[Exercise description]: In the ADB co-financing text below, turn the paragraph beginning "Working with more than 50 financing partners" into a short bulleted list that keeps its main facts.

[Provided text]:
========

The report details ADB’s co-financing activities in 2019 with bilateral and multilateral institutions, the private sector and other development partners. ADB’s financing partners committed 11.86 billion dollars in 2019 to projects to help advance development in Asia and the Pacific.

Some 4.89 billion dollars of this supported ADB’s sovereign operations. Of this, 4.51 billion dollars comprised loans that ADB partners provided alongside ADB’s own loans.

In addition, ADB mobilised 372 million dollars in grant co-financing last year which allowed technical assistance or other components to be added to ADB’s sovereign projects for the benefit of ADB’s developing members.

Co-financing in ADB’s private sector operations reached 6.97 billion dollars in 2019. For every dollar of ADB’s private sector long-term investments, an additional 1.50 dollars in long-term financing from partners were mobilised.

Working with more than 50 financing partners on 167 projects and other development initiatives, ADB’s partnerships delivered outcomes that would not have been possible without shared resources and collaboration, the report says, from increased cross-border trade and tourism to connecting remote rural communes to the power grid and setting up women to succeed in businesses.

“Even in normal times, strong partnerships are vital for ADB,” said Asakawa. “Bringing along partners enables ADB to provide better solutions and to mobilise more resources to address the complex challenges that our developing member countries face.”

In a recently-held forum on financing for development, Asakawa said that re-building the post-pandemic economy must include green, resilient and inclusive measures, adding that these issues require the mobilisation of even larger financial resources than anticipated before the pandemic.

The report showcases stories that illustrate the concrete impact of ADB’s financing partnerships on the ground and how they are aligned with the seven operational priorities of ADB’s Strategy 2030 and its vision of a prosperous, inclusive, resilient and sustainable Asia and the Pacific.

It also provides a summary of the different types of financing partnerships that supported ADB’s sovereign operations and identifies newly co-financed projects in 2019.

ADB’s partnerships have been an effective platform to engage its member economies on the pursuit of the Sustainable Development Goals and the identification of new investments that will accelerate progress toward the targets, the report says.

Beyond financing, ADB’s partners share their expertise and experience which helps improve aid effectiveness.

========

[Information provided]:
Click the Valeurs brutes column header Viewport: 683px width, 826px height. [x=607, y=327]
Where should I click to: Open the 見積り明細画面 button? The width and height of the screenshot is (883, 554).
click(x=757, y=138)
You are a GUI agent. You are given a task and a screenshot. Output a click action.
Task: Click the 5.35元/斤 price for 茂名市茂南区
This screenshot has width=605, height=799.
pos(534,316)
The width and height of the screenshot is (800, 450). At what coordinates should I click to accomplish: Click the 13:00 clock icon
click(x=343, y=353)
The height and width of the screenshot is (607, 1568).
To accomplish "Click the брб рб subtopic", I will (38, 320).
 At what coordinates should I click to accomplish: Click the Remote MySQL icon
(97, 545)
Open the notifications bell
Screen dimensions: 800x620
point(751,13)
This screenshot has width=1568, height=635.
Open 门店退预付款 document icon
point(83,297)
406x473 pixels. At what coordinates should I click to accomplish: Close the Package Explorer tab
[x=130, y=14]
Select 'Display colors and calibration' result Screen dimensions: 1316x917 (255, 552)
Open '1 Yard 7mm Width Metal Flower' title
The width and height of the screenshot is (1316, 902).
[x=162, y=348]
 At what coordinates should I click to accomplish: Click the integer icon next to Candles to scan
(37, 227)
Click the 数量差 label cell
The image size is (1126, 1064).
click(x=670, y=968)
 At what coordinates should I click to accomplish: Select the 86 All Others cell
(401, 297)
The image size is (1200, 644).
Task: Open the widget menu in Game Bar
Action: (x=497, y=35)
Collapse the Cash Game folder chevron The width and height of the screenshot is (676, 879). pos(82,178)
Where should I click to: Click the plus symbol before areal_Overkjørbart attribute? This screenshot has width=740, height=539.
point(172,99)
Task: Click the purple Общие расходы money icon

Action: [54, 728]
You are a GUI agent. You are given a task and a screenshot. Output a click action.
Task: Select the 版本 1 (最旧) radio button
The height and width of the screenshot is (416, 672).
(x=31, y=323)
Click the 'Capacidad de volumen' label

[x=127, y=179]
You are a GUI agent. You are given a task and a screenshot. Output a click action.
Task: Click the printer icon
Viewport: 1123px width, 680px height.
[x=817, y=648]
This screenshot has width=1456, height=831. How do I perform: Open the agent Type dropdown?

========

[Task response]:
- ADB worked with more than 50 financing partners on 167 projects and other development initiatives.
- The report says these partnerships delivered outcomes that would not have been possible without shared resources and collaboration.
- Outcomes ranged from increased cross-border trade and tourism to connecting remote rural communes to the power grid and setting up women to succeed in businesses.